Barrett Urges Shareholders to Reject Shell's Bid
Denver-based Barrett Resources Corp. said Friday it will recommend that its shareholders reject Royal Dutch/Shell Group's takeover bid, calling the $55 per share cash tender offer "inadequate and not in the (company's) best interests." Shell, eager to enter the gas-rich Rocky Mountains, launched its hostile bid earlier this month, after being rejected in informal discussions with Barrett executives (see NGI, March 12).
Barrett CEO Peter A. Dea said that the "board's position remains clear and unanimous --- we are taking all necessary steps to maximize shareholder value. The Shell offer is an inadequate attempt to buy Barrett at a price advantageous to Shell and not Barrett's shareholders."
When the Barrett board rejected Shell's offer on March 8, it authorized managed then to pursue "strategic alternatives," including seeking bids from other qualified parties to buy the company. That process is under way, said Barrett, but it did not disclose whether other offers have come to the table. However, a statement by Barrett Friday said that directors believe "there is a reasonable likelihood that the process will yield a superior transaction."

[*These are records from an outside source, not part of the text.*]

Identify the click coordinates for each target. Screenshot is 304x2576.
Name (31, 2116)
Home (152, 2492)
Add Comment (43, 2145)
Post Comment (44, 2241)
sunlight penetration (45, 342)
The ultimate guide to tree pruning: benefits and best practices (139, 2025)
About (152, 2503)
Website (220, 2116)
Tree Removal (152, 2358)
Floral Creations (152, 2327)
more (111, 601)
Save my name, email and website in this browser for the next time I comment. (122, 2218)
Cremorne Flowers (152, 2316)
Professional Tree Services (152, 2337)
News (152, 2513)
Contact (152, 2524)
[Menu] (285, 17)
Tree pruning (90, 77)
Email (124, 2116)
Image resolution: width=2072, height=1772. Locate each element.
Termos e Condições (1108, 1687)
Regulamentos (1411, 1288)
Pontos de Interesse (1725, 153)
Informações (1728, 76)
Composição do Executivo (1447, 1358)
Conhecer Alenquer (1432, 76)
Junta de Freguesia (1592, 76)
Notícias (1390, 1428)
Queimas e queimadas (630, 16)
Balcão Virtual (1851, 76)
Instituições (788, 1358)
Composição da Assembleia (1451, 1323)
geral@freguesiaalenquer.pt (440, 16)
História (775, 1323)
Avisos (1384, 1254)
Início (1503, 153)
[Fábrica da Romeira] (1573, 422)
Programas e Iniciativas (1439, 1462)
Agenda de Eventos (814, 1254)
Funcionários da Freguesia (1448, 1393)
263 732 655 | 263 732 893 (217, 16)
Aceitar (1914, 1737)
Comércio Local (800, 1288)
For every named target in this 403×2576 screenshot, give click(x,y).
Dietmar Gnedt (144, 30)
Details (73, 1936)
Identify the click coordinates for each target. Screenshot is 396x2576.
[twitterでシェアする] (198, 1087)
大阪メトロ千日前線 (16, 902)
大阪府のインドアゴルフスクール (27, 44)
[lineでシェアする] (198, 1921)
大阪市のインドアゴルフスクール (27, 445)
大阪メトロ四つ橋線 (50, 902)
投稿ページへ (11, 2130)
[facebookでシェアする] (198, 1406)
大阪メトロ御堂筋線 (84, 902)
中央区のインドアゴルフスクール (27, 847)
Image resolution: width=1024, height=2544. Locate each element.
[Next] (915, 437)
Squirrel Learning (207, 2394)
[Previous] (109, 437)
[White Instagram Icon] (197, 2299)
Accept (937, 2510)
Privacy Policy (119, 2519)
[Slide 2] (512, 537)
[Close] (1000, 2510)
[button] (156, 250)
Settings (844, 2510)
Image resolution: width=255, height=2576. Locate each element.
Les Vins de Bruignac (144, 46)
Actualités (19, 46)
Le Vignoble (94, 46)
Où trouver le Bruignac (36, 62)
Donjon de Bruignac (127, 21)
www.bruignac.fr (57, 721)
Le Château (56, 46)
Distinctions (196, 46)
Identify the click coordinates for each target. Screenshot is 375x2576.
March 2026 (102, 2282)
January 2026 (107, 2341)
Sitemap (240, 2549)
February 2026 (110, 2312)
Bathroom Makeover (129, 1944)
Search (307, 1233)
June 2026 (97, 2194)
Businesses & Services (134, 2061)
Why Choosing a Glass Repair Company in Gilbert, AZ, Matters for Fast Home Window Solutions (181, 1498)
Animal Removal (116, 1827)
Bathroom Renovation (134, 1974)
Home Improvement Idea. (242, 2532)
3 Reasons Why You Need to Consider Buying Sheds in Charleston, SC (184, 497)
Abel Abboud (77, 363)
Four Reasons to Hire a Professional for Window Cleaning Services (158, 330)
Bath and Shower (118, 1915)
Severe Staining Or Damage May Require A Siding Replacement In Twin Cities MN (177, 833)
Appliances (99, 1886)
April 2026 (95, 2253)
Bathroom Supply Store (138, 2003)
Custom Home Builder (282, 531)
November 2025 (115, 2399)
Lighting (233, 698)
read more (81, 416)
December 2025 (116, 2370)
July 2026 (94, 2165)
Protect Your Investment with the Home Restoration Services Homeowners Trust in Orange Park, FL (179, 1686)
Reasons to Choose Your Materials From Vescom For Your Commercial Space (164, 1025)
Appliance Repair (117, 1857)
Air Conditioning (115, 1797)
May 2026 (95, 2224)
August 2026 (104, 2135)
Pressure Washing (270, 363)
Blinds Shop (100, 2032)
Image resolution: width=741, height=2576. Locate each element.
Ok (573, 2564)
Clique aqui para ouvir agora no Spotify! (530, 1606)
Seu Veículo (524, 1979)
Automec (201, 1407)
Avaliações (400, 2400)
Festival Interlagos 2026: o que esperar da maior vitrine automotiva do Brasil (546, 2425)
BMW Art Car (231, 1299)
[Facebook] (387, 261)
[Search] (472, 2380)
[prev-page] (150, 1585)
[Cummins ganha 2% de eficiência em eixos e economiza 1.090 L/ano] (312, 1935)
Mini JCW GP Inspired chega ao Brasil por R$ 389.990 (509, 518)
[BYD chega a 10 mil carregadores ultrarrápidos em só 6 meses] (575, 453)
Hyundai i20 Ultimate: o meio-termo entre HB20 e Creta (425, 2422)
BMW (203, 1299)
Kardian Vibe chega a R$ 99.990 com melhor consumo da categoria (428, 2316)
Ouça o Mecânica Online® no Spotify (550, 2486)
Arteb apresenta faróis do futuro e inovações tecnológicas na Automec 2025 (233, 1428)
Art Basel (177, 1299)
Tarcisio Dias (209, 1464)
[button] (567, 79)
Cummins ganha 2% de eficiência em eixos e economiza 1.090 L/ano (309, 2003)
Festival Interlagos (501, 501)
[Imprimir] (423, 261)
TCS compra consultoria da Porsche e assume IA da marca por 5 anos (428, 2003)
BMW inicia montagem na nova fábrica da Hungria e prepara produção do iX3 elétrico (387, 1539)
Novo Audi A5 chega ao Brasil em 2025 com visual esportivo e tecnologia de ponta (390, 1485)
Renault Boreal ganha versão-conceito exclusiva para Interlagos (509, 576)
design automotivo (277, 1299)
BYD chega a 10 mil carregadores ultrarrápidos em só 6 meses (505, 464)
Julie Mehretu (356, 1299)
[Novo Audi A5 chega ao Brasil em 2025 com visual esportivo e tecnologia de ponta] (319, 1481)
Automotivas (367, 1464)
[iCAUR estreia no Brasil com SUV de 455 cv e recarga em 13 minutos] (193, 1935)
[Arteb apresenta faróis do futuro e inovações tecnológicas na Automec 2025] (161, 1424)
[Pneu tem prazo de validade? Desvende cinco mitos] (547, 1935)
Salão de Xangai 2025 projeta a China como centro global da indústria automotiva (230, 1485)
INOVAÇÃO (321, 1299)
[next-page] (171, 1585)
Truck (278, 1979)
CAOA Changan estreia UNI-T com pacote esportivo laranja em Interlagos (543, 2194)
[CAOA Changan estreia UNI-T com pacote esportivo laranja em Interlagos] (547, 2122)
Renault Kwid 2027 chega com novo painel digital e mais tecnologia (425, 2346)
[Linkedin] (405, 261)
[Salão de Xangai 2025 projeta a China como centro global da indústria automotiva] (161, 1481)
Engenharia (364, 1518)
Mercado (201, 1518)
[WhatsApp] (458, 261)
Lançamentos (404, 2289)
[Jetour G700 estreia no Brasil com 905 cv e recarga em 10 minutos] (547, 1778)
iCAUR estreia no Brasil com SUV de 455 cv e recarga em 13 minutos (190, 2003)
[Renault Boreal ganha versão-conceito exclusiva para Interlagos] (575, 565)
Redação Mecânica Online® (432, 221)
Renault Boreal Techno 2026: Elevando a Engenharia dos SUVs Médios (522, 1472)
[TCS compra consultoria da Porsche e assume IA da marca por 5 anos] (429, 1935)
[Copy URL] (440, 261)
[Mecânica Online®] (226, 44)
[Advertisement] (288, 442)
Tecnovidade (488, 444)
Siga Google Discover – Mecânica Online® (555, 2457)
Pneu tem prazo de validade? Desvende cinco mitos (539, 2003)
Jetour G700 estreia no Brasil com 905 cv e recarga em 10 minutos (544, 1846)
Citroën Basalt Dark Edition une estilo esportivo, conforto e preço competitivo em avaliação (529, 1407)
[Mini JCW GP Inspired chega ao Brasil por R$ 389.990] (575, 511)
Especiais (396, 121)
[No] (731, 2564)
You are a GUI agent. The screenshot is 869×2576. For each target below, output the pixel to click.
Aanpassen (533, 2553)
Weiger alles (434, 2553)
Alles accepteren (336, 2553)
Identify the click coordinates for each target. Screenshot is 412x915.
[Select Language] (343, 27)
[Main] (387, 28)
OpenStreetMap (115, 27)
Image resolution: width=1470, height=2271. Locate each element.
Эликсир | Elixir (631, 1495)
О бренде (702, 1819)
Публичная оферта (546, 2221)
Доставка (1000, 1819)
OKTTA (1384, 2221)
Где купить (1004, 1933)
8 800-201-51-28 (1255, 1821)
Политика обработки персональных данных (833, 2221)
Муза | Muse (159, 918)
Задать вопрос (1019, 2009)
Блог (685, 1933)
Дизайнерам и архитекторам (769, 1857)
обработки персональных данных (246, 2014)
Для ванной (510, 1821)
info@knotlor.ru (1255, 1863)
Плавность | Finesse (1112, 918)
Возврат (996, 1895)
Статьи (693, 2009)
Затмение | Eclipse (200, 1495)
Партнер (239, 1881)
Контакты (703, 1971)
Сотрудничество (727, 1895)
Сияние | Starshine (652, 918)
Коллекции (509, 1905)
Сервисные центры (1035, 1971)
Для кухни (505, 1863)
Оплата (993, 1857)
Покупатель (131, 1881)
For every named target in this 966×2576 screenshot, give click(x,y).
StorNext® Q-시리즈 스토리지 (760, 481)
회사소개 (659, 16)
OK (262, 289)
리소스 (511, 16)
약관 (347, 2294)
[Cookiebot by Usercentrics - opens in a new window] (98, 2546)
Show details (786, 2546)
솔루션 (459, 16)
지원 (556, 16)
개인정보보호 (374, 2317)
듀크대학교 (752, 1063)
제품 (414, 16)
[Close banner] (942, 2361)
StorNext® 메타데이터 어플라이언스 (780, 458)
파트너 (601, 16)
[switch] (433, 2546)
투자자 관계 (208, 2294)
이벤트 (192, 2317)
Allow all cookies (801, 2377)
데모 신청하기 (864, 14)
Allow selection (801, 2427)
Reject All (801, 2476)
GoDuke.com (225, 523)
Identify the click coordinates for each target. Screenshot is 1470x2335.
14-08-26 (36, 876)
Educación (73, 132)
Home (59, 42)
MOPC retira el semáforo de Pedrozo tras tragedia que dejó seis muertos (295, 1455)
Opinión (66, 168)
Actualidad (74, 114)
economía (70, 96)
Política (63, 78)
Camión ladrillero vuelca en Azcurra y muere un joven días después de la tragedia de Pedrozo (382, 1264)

Shell Oil. Co., a wholly owned member of Royal Dutch/Shell Group that is based in Houston, said it was disappointed with Barrett's recommendation. In a written statement, Shell said "in its press release, Barrett offered essentially no new factual information about its business that had not already been fully factored into Barrett's share price prior to Shell's 24% premium proposal. Shell will review its future options in light of Barrett's decision and anticipated filing with the Securities and Exchange Commission. Shell continues to believe that its $55 per share offer represents full and fair value for the company."